-------- PROVIDED DATA --------

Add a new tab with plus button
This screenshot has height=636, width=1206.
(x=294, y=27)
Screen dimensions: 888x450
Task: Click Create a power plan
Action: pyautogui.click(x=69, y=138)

--------

* _INSTRUCTIONS TO FOLLOW_: Line by line, reproduce the data above exactly.

* _SOLUTION TO THIS TASK_:
Add a new tab with plus button
This screenshot has height=636, width=1206.
(x=294, y=27)
Screen dimensions: 888x450
Task: Click Create a power plan
Action: pyautogui.click(x=69, y=138)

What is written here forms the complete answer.